David Towers Cabinet-maker Handmade  Free standing and fitted furniture

Cabinet-Making

Wood is a natural material which needs care and expertise to get the best out of it. Our knowledge today is based on the successes (and failures) over the hundreds of years our craft has evolved

Selecting - Fine furniture starts with selecting my own timber at a specialist wood yard. Hardwood is sold as rough sawn boards.  There is a huge variation within a species (for example oak) and I select for quality and appearance. There are dark boards and light boards,  there are different grain patterns (regular straight lines to large whorls and swirls) and fine furniture means working with, not against, these natural variations.

Preparation - The boards then have to be cut to the rough size and planed flat -  more complicated than it sounds because wood ‘moves’. It expands and contracts as it absorbs and releases moisture but unfortunately not uniformly, so it twists and warps. Just running it all through a machine today may give you straight boards now - but not when you come back to them in a week.
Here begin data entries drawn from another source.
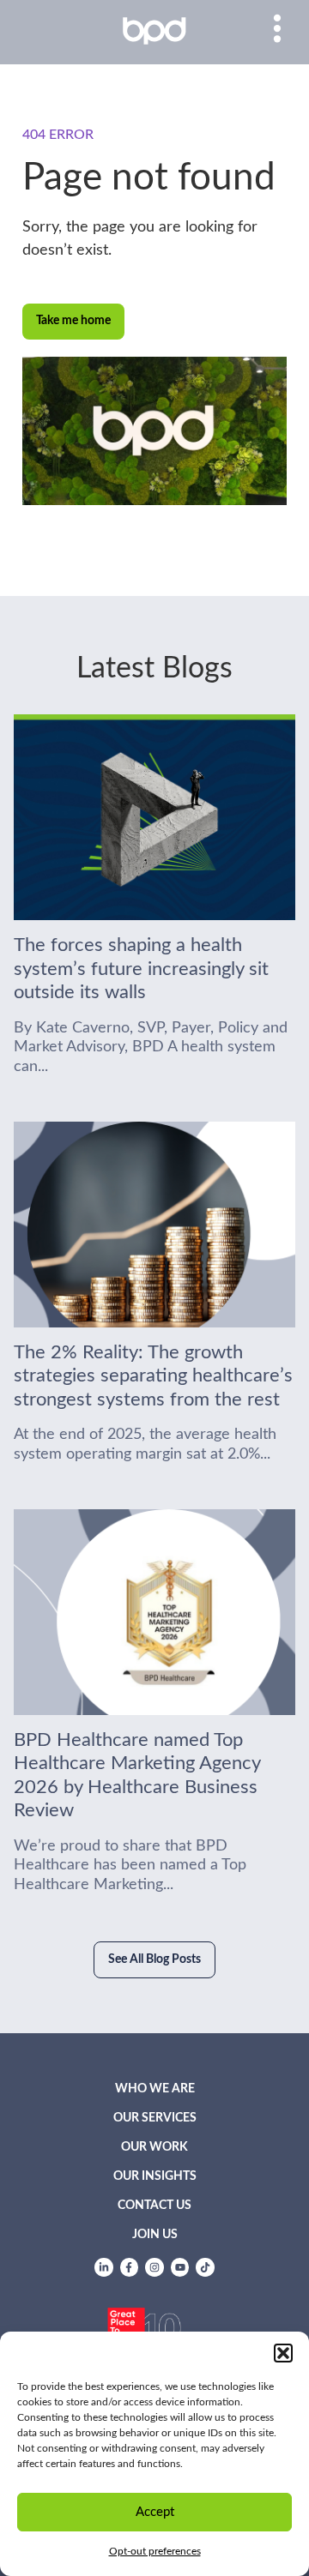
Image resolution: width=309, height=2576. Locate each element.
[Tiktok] (205, 2267)
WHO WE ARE (155, 2089)
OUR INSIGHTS (155, 2176)
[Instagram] (154, 2267)
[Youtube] (180, 2267)
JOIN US (155, 2235)
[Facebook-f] (129, 2267)
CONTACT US (154, 2206)
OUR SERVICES (155, 2118)
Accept (155, 2512)
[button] (283, 2353)
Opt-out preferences (155, 2551)
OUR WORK (154, 2147)
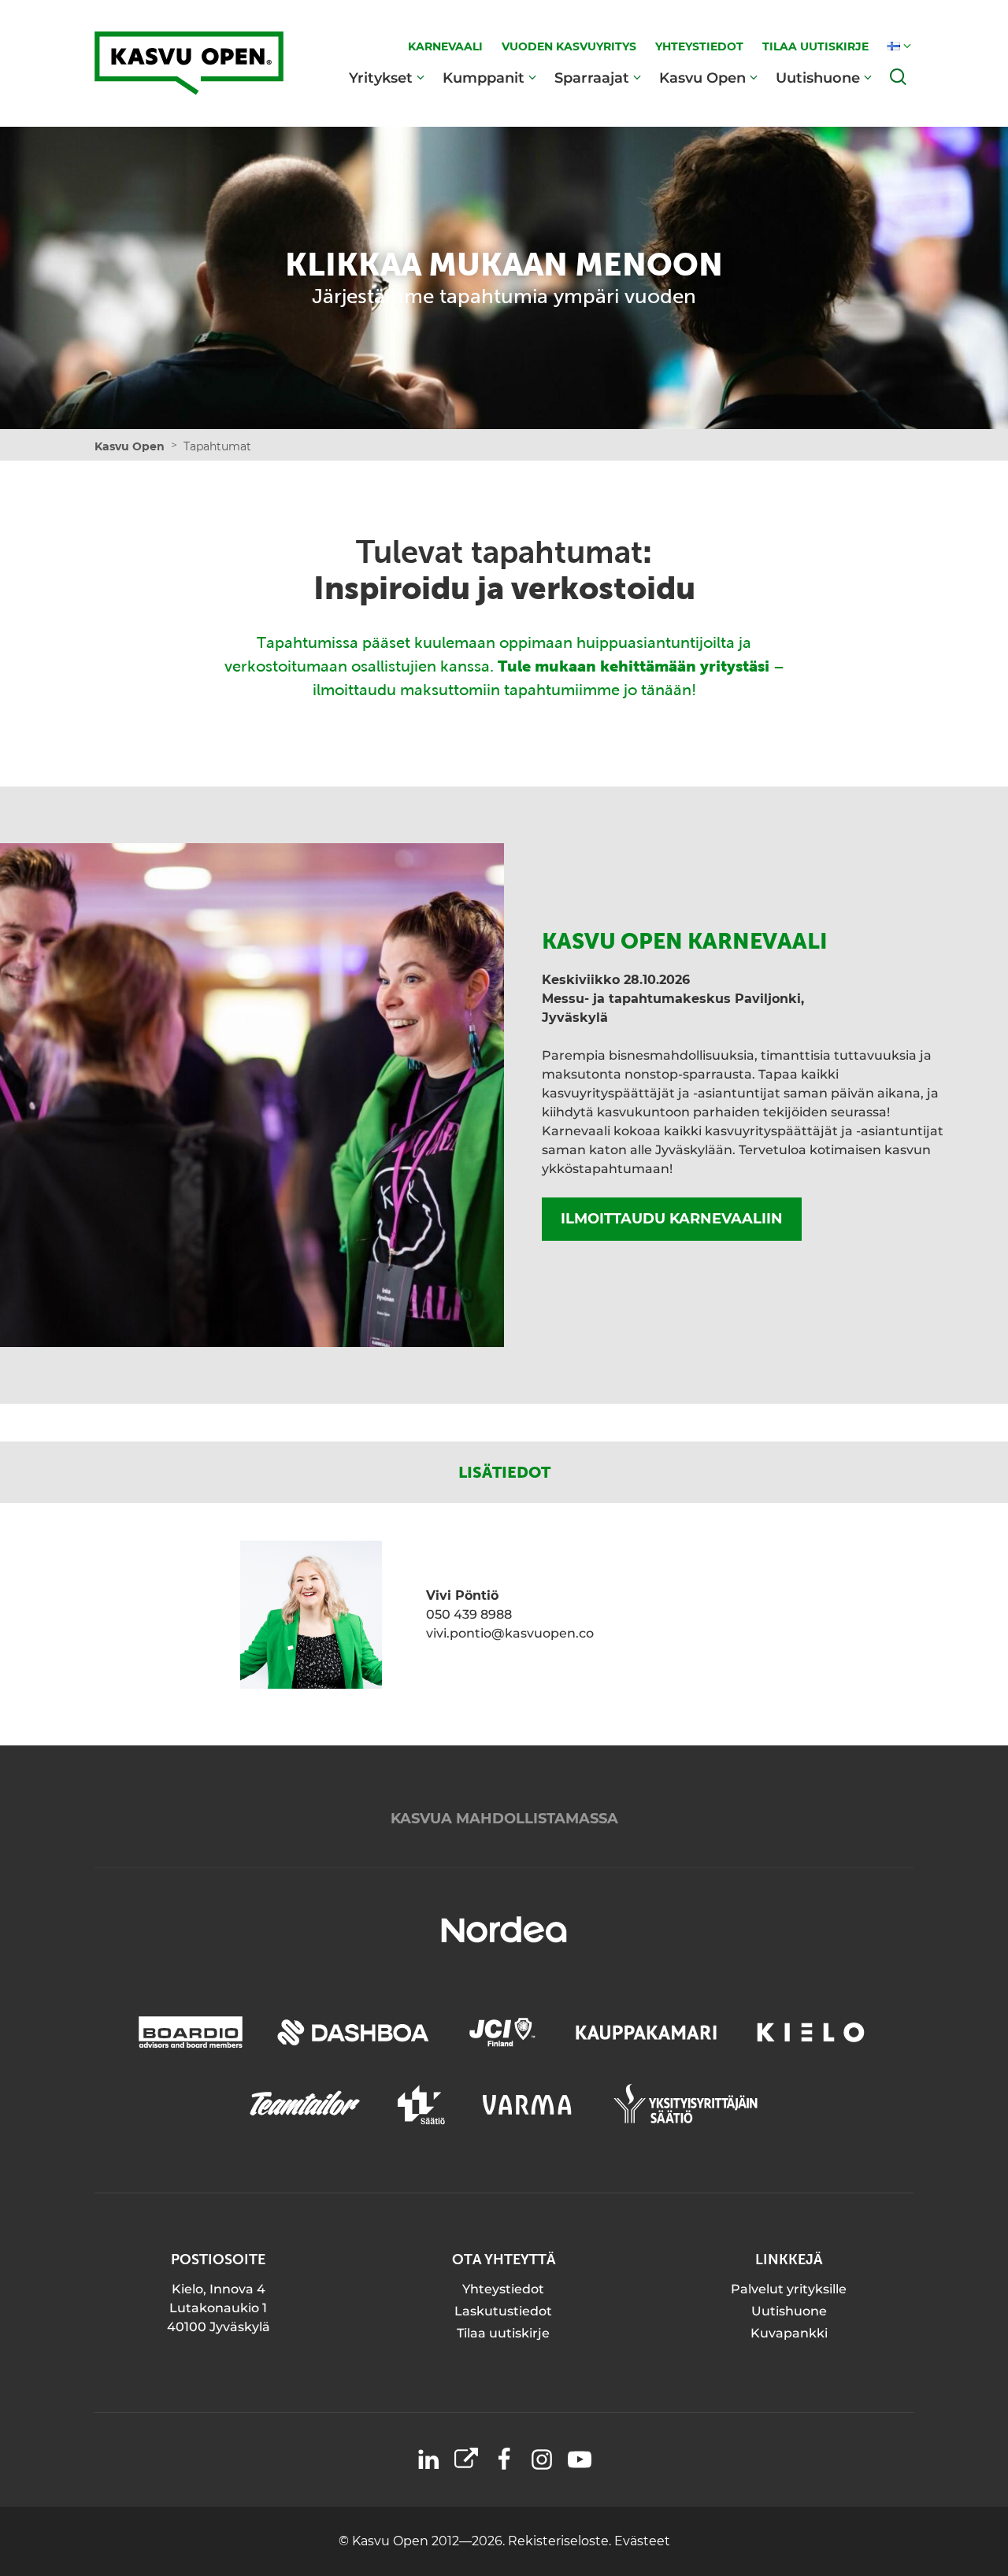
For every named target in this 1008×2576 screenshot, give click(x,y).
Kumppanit (483, 77)
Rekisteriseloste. (561, 2540)
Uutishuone (818, 77)
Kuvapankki (789, 2333)
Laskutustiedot (503, 2311)
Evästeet (642, 2540)
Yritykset (381, 77)
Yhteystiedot (503, 2289)
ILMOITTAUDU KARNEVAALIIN (672, 1218)
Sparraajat (591, 77)
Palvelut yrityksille (789, 2289)
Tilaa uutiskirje (503, 2333)
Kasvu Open (702, 77)
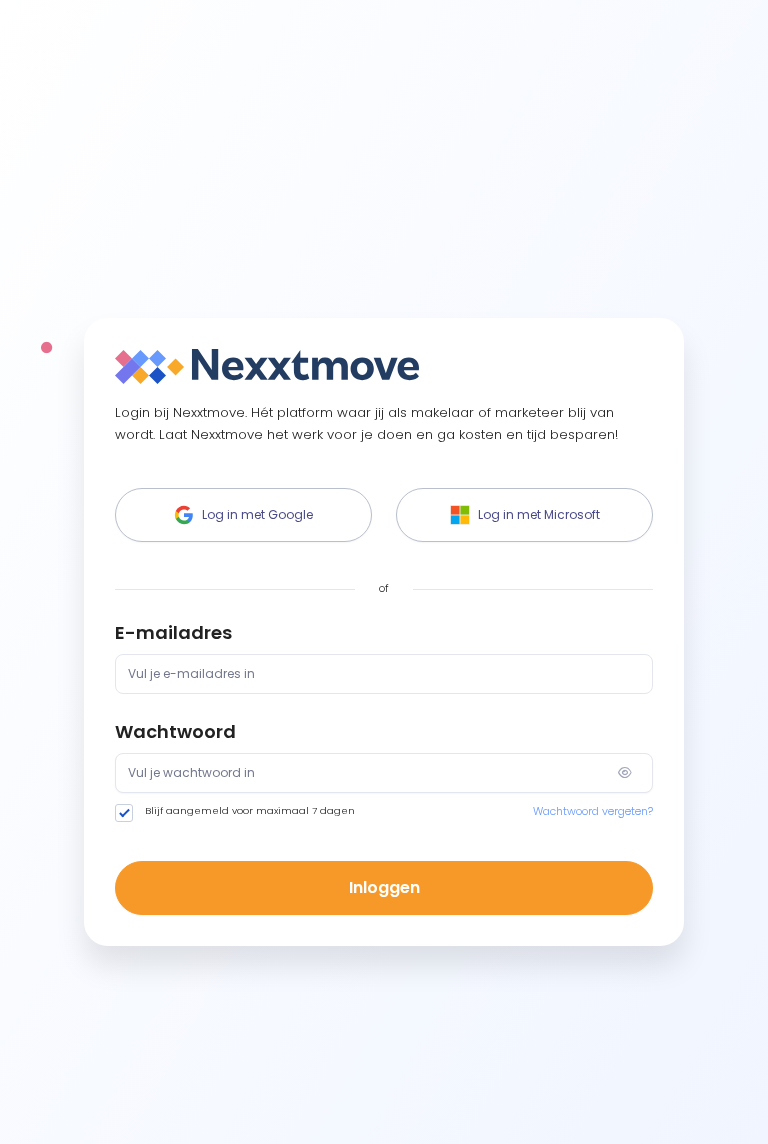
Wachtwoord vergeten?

Jointing - Once all the components are stable and flat then the joints have to be cut.  Choosing the right joints is the real technical skill of cabinet-making - using them to overcome the inherent problems of wood:  its movement (it will get fatter then thinner but not longer), its strength (along the grain) and weakness (across the grain), and the impossibility of gluing end grain.. If this is done properly (as it was in the past) then that piece of furniture will last for hundreds of years

Assembly - the challenge of getting everything square in three dimensions. Which is nerve racking because you only get one go, and it’s against the clock as the glue dries. You can wreck a months work in twenty minutes…

Finishing, -  I use natural finishes, sometimes shellac, more often oil and wax. Oil and wax gives a low sheen (which I prefer) but most importantly it is repairable.  If you scrape or scratch or bang a natural finish  (and someone will) then it can be fixed - so in five, or twenty, or one hundred years time it will still look good.